PARAGON CENTER, 0000 XXXXXXXX XXXX., XXXXX 000 | XXXXXXXXX, XX 00000 | 440.869.2100 | 000.000.0000 FAX
Central Federal Corporation
August 19, 2010
Page 2
I. | Services of Paragon |
A. | Rights Offering |
In the event that the Company desires to pursue a Rights Offering, Paragon will serve as the Company’s financial and marketing advisor in connection with the Rights Offering pursuant to an agency agreement containing customary representations and warranties from the Company, requiring the delivery of an acceptable “comfort letter” from the Company’s independent certified public accountants and an acceptable legal opinion from the Company’s legal counsel, and providing for indemnification of Paragon for, among other things, any material misstatement or omission in the Registration Statement or the Prospectus pertaining to the Rights Offering or, in the event the indemnification provisions are held to be unenforceable, customary provisions providing for contribution among the parties (the “Agency Agreement”). The Agency Agreement will also contain customary provisions permitting its termination under certain circumstances, including without limitation any material adverse change or any development involving a prospective material adverse change in or affecting the condition of the Company or the earnings, business or management of the Company.
It is understood that Paragon’s intent to serve as the Company’s financial and marketing advisor and to enter into the Agency Agreement is subject to, among other matters: (a) satisfaction of Paragon with the Company’s financial position, results of operations, current earnings and prospects; (b) Paragon’s further satisfactory due diligence investigation into the Company’s business; (c) market conditions at the time of the Rights Offering; (d) preparation of the Registration Statement, Prospectus and other appropriate documents related to the Rights Offering satisfactory to Paragon and its legal counsel; (e) compliance with all legal requirements to the satisfaction of Paragon’s legal counsel; and (f) the Company having an authorization and number of outstanding shares of capital stock reasonably satisfactory to Paragon. Without limitation of the foregoing, it is acknowledged and agreed that Paragon shall be under no obligation of any nature whatsoever to the Company unless and until a definitive Agency Agreement in respect of the Rights Offering is executed and delivered by the Company and Paragon.

DATASET CONTENT:
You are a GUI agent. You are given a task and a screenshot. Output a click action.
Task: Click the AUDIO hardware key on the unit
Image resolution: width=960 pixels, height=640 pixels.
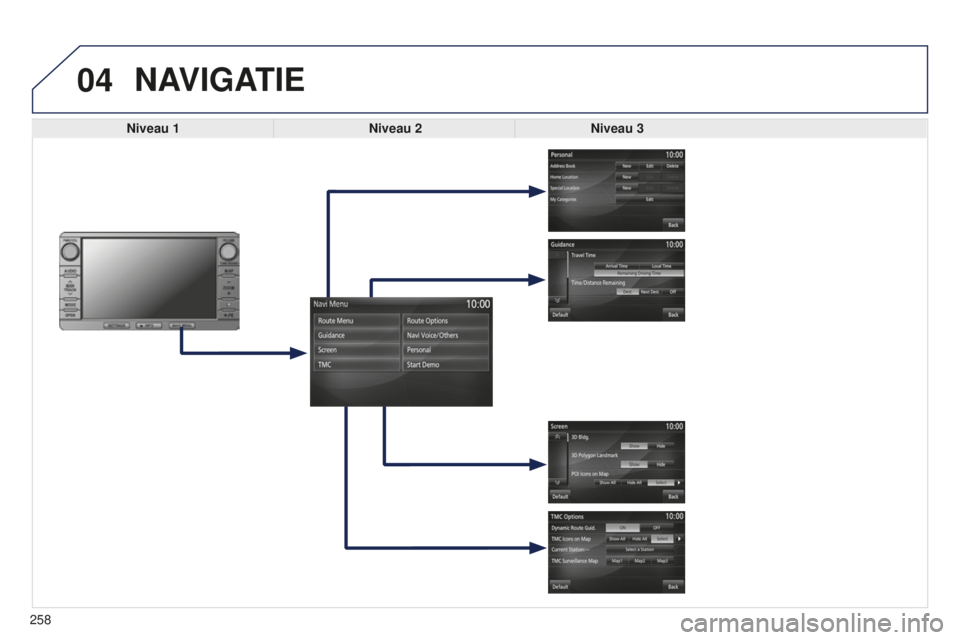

WHAT IS REQUIRED:
Reproduce the letter excerpt on Paragon's services for the Rights Offering word for word, from its first line to its last.

WRITTEN ANSWER:
PARAGON CENTER, 0000 XXXXXXXX XXXX., XXXXX 000 | XXXXXXXXX, XX 00000 | 440.869.2100 | 000.000.0000 FAX
Central Federal Corporation
August 19, 2010
Page 2
I. | Services of Paragon |
A. | Rights Offering |
In the event that the Company desires to pursue a Rights Offering, Paragon will serve as the Company’s financial and marketing advisor in connection with the Rights Offering pursuant to an agency agreement containing customary representations and warranties from the Company, requiring the delivery of an acceptable “comfort letter” from the Company’s independent certified public accountants and an acceptable legal opinion from the Company’s legal counsel, and providing for indemnification of Paragon for, among other things, any material misstatement or omission in the Registration Statement or the Prospectus pertaining to the Rights Offering or, in the event the indemnification provisions are held to be unenforceable, customary provisions providing for contribution among the parties (the “Agency Agreement”). The Agency Agreement will also contain customary provisions permitting its termination under certain circumstances, including without limitation any material adverse change or any development involving a prospective material adverse change in or affecting the condition of the Company or the earnings, business or management of the Company.
It is understood that Paragon’s intent to serve as the Company’s financial and marketing advisor and to enter into the Agency Agreement is subject to, among other matters: (a) satisfaction of Paragon with the Company’s financial position, results of operations, current earnings and prospects; (b) Paragon’s further satisfactory due diligence investigation into the Company’s business; (c) market conditions at the time of the Rights Offering; (d) preparation of the Registration Statement, Prospectus and other appropriate documents related to the Rights Offering satisfactory to Paragon and its legal counsel; (e) compliance with all legal requirements to the satisfaction of Paragon’s legal counsel; and (f) the Company having an authorization and number of outstanding shares of capital stock reasonably satisfactory to Paragon. Without limitation of the foregoing, it is acknowledged and agreed that Paragon shall be under no obligation of any nature whatsoever to the Company unless and until a definitive Agency Agreement in respect of the Rights Offering is executed and delivered by the Company and Paragon.